Meta-neural-network for Realtime and Passive Deep-learning-based Object Recognition
This work addresses the trade-off between device size, cost, and energy consumption versus recognition speed and accuracy for applications in acoustics, optics, and related fields, though it is incremental as it builds on existing deep-learning and metamaterial concepts.
The authors tackled the problem of real-time object recognition by proposing a passive meta-neural-network that uses acoustic scattering to recognize complex objects, demonstrating its capability through handwritten digit recognition with a compact design and high-resolution performance. They achieved this by mimicking standard neural networks with metamaterial unit cells, enabling deep-subwavelength phase shifts as learnable parameters.

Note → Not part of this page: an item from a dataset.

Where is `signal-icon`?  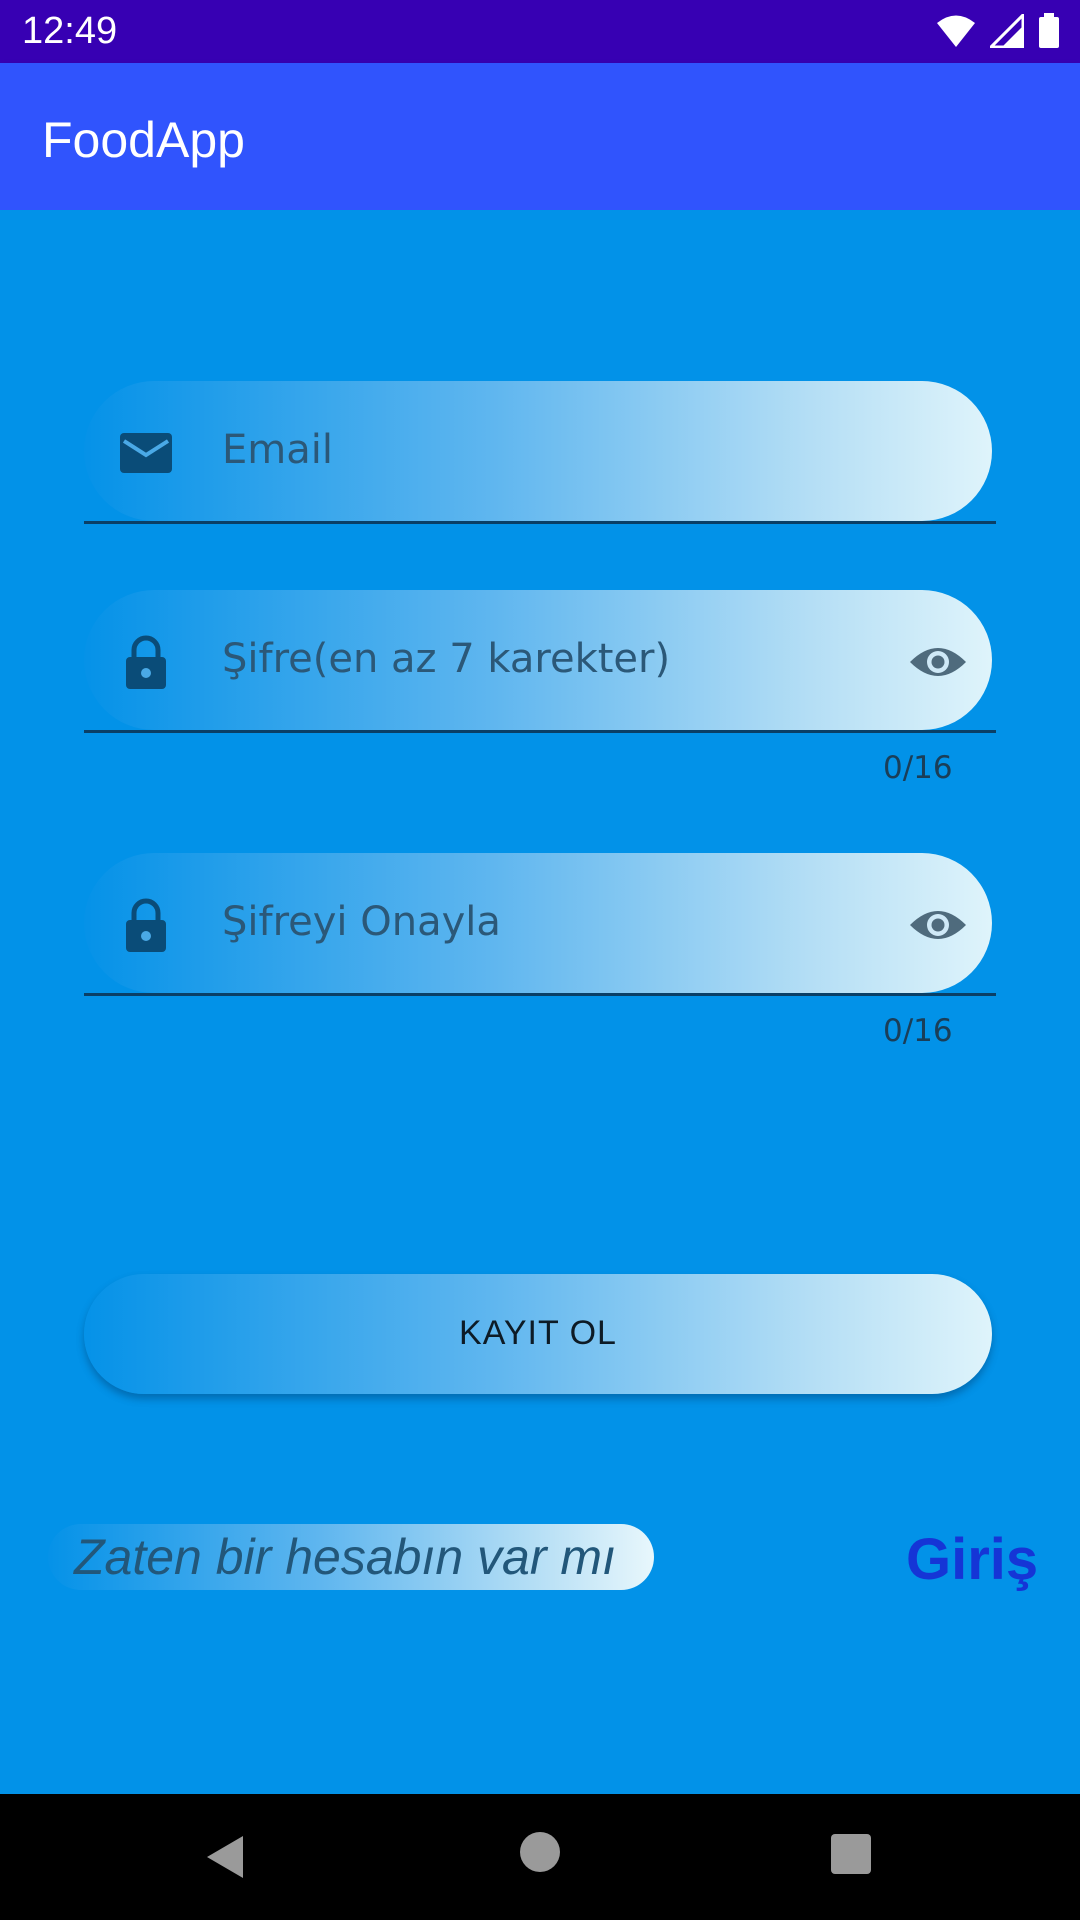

Deep-learning recently show great success across disciplines yet conventionally require time-consuming computer processing or bulky-sized diffractive elements. Here we theoretically propose and experimentally demonstrate a purely-passive "meta-neural-network" with compactness and high-resolution for real-time recognizing complicated objects by analyzing acoustic scattering. We prove our meta-neural-network mimics standard neural network despite its small footprint, thanks to unique capability of its metamaterial unit cells, dubbed "meta-neurons", to produce deep-subwavelength-distribution of discrete phase shift as learnable parameters during training. The resulting device exhibits the "intelligence" to perform desired tasks with potential to address the current trade-off between reducing device's size, cost and energy consumption and increasing recognition speed and accuracy, showcased by an example of handwritten digit recognition. Our mechanism opens the route to new metamaterial-based deep-learning paradigms and enable conceptual devices such as smart transducers automatically analyzing signals, with far-reaching implications for acoustics, optics and related fields.